Avec le déconfinement, la région Analamanga totalise vingt-cinq porteurs de Covid-19 en deux jours et un malade en état grave.

E n ligne de mire. En dépit de la forte exportation du coronavirus vers les régions avec soixante-trois nouveaux malades du Covid-19 signalés hier, la région Analamanga dont le chef-lieu est Antananarivo, dénombre vingt-cinq porteurs du coronavirus détectés en deux jours. Deux d’entre eux sont révélés lundi et les vingt-trois autres, hier. Parmi les soixante-trois nouveaux cas confirmés hier, trente-trois sont localisés dans la région Atsinanana, vingt-trois dans la région Analamanga, cinq dans la région Alaotra-Mangoro et deux dans la région Analanjirofo.

Ces vingt-trois personnes contaminées dans la région Analamanga sont issus de différentes localités. Un malade vient d’Anosiavaratra, un autre d’Ampanefy, un d’Alakamisy-Fenoarivo, un de Votonvorona et trois sont des habitants de la capitale. À côté de ces porteurs du Covid-19 détectés dans plusieurs localités dans la région, les quatorze nouveaux malades restants chez qui le coronavirus a été détecté, sont des patients pris en charge au Centre hospitalier de Befelatanana à Antananarivo.

Trois centres hospitaliers hébergent les malades du coronavirus à Antananarivo en ce moment. En dehors de ces hôpitaux, la ville s’expose à la contamination face aux contacts de plus en plus renforcés par la libéralisation de la circulation et la reprise en perspective des marchés hebdomadaires. Dans la capitale où sont déployés des camions ciné-mobiles dans les six arrondissements, la sensibilisation est la mesure prise afin de transmettre aux citadins les gestes barrières à adopter pour éviter la propagation du coronavirus.

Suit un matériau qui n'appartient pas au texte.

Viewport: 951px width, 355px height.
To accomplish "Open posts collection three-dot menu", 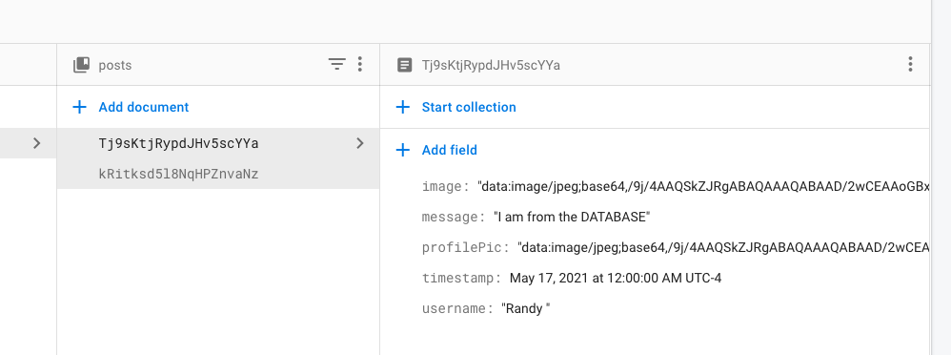I will (x=360, y=64).
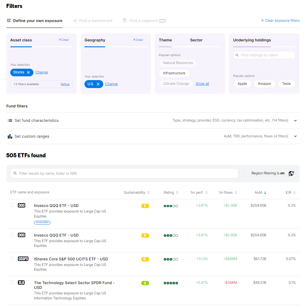The height and width of the screenshot is (307, 305).
Task: Click the XLK ticker logo icon
Action: coord(21,282)
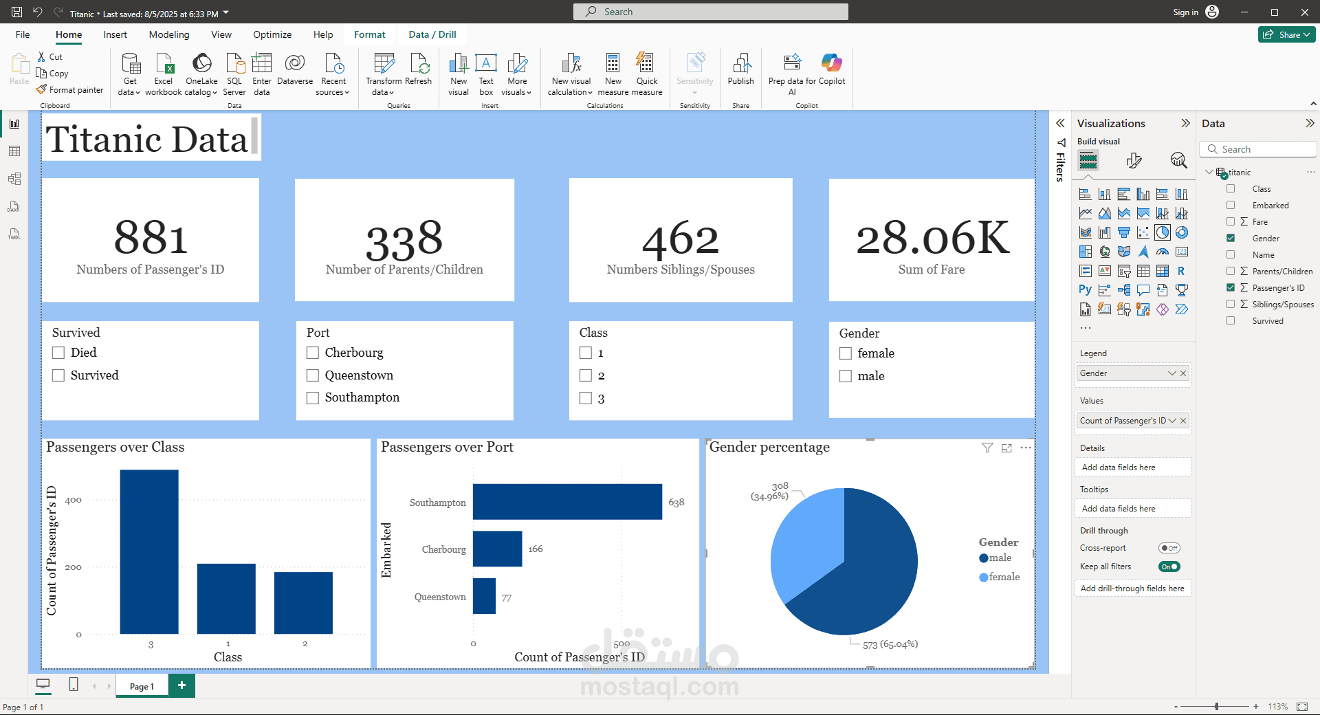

Relâchement ou restriction

Petite proportion par rapport à une population d’environ six millions que compte l’agglomération, les malades du coronavirus sont en augmentation en termes de nombre sans que la municipalité n’agisse sur les moyens de transport en commun où l’usage du gel désinfectant est totalement négligé. Alors que la population tananarivienne reprend la vie normale. Néanmoins, les malades détectés sont immédiatement hospitalisés.

Dix guéris sont annoncés et neuf malades restent en état grave pour l’ensemble du territoire national d’après les statistiques officielles d’hier. Le port du cache-bouche est respecté par la population de la capitale où les travaux d’intérêt général sont imposés aux transgresseurs de la règle.

Dans les régions, l’alerte est donnée et au niveau des petites agglomérations dans les régions voisines d’Analamanga, les mesures exceptionnelles sont appliquées. À Soavinandriana, localité à deux centaines de kilomètres de la capitale et située dans la région Itasy, tous les marchés et commerces ferment à 15 heures. À 165 km au sud d’Antananarivo, à Antsirabe, chef-lieu du Vakinankaratra, les autorités locales annoncent « la mise en quarantaine de quarante-cinq personnes, le confinement imposé à quarante-quatre individus et la prise en charge d’une personne suspectée de porter le Covid-19 ».

Les informations émanant du gouvernorat du Vakinankaratra mentionnent la fermeture des limites entre les régions Itasy et Vakinankaratra, la préparation à l’accueil des personnes originaires du Vakinankaratra, mais qui rentrent de la moisson du riz dans l’Alaotra-Mangoro, et le contrôle des orpailleurs venus de Maevatanàna mais en circulation dans le Vakinankaratra. Dans la capitale, les autorités municipales indiquent qu’elles observent les consignes décidées par le Centre de commandement opérationnel de la lutte contre le coronavirus, établi à Ivato.